Restarting your iPad every so often achieves an effect similar to that described in the preceding section in that in closes all your background apps and starts fresh, but it has the added effect of helping get rid of any temporary errors or bugs your tablet might be experiencing. If an app is buggy or an important process isn't working right, restarting your iPad can help correct it. You don't need to restart your iPad often, but for the sake of basic maintenance, do so about once a week.

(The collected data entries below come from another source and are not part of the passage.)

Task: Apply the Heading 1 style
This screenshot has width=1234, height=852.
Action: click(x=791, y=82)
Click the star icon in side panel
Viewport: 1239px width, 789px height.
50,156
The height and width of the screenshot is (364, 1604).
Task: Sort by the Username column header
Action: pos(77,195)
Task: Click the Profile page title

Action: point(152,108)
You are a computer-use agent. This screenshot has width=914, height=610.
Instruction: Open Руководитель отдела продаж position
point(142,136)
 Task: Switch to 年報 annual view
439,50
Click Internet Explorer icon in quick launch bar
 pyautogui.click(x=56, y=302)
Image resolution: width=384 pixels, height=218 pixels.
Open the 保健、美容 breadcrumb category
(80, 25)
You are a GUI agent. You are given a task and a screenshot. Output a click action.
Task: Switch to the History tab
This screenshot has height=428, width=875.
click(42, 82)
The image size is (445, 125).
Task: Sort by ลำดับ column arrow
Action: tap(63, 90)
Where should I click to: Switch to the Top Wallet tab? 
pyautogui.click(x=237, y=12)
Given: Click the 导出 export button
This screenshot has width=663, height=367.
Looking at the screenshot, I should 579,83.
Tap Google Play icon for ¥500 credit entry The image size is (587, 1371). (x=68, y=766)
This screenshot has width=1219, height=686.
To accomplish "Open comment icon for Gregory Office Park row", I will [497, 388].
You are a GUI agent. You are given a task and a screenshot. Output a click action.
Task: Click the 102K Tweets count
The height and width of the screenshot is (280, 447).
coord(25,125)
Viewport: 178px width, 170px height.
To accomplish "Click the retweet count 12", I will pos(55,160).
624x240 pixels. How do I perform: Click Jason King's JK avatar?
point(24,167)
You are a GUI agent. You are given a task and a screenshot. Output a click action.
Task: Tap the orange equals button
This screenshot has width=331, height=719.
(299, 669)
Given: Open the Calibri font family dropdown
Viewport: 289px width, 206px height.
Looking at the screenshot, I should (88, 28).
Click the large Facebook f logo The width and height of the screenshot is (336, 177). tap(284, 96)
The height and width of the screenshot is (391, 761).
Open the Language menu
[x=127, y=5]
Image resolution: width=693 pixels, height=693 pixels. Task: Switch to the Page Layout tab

If nothing else works, you can try resetting your iPad to factory settings. While this process won't result in any data loss -- iTunes backs up all your data before performing the restoration -- it does take a while to complete. To do this, plug your iPad into your computer, then open iTunes. In the Summary tab, click "Restore." iTunes will back up your data, wipe your iPad clean, then reinstall its software. After that you can reinstall any apps, restore your backup and install any iOS updates you need.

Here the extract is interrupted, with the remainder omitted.